→ **SET TASK A**:
In the article on agricultural guest worker amnesty, what level does the Department of Agriculture project 2013 farm incomes will reach?
→ **SET TASK B**:
Transcribe the stretch of the article on agricultural guest worker amnesty from "For years, the" through "to buy into.".
→ **SET TASK C**:
Carry on writing the article on agricultural guest worker amnesty from the point at which it ends.

→ **EXTRACT PROVIDED**:
════

21
Feb

Despite Other Viable Options, Ag Industry Presses for Guest Worker Amnesty

Published on February 21st, 2014

By Joe Guzzardi
February 21, 2014

Last week, the American Farm Bureau Federation issued a report on how an enforcement-first immigration bill would create economic disaster for the agriculture industry. As the AFB outlines it, production costs would soar, yields would drop, and farm assets would plunge in value. If millions of illegal immigrant workers were removed from the ag labor pool through E-Verify or some other enforcement measure, the industry would have to recruit from the construction labor pool and pay between $20-$25 per hour. The AFB hopes that Congress, after reading its frightening predictions, will conclude that an amnesty bill which requires enforcement first should be defeated.

For years, the ag industry has falsely insisted that without more guest workers, crops would rot. In 2008, California Senator Dianne Feinstein said: “It’s an emergency. If you can’t get people to prune, to plant, to pick, to pack, you can’t run a farm.”

Feinstein and others in Congress repeat the same claim every year without a shred of supporting evidence. To the contrary, in many states yields have increased and often hit record levels. Based on the latest available data, the Department of Agriculture projects that 2013 farm incomes will reach $121 billion, a total that when adjusted for inflation, will be the highest since 1973. And, it further anticipates that increases in farm asset values will continue to exceed increases in farm debt, netting record farm equity highs. This is hardly the scary scenario the AFB would like Congress to buy into.

════

→ **SUPPLIED MATERIAL**:
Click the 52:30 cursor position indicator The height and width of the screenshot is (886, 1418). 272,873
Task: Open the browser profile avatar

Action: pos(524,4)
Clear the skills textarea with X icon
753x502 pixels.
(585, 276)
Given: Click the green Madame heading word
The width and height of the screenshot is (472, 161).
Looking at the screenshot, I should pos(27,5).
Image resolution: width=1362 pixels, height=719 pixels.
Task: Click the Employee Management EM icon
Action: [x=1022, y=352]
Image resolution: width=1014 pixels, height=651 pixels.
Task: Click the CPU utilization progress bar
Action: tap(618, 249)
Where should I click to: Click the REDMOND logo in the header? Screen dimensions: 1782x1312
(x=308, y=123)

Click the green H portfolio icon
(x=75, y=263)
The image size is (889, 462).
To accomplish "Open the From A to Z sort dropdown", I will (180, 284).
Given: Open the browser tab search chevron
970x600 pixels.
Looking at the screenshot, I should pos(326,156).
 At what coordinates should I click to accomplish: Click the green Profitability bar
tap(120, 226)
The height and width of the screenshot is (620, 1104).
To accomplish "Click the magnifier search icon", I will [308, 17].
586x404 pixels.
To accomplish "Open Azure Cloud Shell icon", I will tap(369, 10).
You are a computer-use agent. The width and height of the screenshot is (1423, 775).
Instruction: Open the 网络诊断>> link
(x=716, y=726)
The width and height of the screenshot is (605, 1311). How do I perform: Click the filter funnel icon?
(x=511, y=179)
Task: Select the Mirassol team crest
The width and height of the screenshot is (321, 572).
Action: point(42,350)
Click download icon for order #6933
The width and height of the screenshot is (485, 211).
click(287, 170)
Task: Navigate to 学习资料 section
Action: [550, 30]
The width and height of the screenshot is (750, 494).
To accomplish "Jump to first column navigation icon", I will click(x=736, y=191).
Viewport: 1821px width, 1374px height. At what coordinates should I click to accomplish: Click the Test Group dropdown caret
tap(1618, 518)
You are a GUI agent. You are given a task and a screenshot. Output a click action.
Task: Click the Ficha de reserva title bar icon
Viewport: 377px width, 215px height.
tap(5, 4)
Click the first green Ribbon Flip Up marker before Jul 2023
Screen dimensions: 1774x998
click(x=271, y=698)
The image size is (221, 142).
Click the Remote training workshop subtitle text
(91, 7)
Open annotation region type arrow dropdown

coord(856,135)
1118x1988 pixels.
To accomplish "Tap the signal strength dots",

════

→ **WRITTEN REPLY A**:
$121 billion

→ **WRITTEN REPLY B**:
For years, the ag industry has falsely insisted that without more guest workers, crops would rot. In 2008, California Senator Dianne Feinstein said: “It’s an emergency. If you can’t get people to prune, to plant, to pick, to pack, you can’t run a farm.”

Feinstein and others in Congress repeat the same claim every year without a shred of supporting evidence. To the contrary, in many states yields have increased and often hit record levels. Based on the latest available data, the Department of Agriculture projects that 2013 farm incomes will reach $121 billion, a total that when adjusted for inflation, will be the highest since 1973. And, it further anticipates that increases in farm asset values will continue to exceed increases in farm debt, netting record farm equity highs. This is hardly the scary scenario the AFB would like Congress to buy into.

→ **WRITTEN REPLY C**:
The ABF purposely omitted two key variables from its economic analysis. First, farms don’t attract local labor because they don’t pay as much as other jobs where the work is performed in more a more comfortable indoor environment: cashiers, waiters or warehouse personnel. Hence, the alleged labor shortage. The argument should not be that Americans won’t do farm work but rather that Americans generally won’t do farm labor at the existing indentured servants’ pay rate.

Second, the Department of Labor already has a visa in place that allows growers to bring in an unlimited number of ag workers. The H-2A visa program allows employers to hire seasonal foreign workers when (1) U.S. workers are not available, and (2) the hiring of the H-2A worker does not diminish U.S. workers’ wages or their working conditions. 

Employers criticize the H-2A as being too cumbersome. What they mean is that under the H-2A employers are responsible for the immigrants’ visa fees, inbound and outbound transportation as well as subsistence during their travel. Farmers therefore prefer to hire illegal immigrants because they’re cheaper.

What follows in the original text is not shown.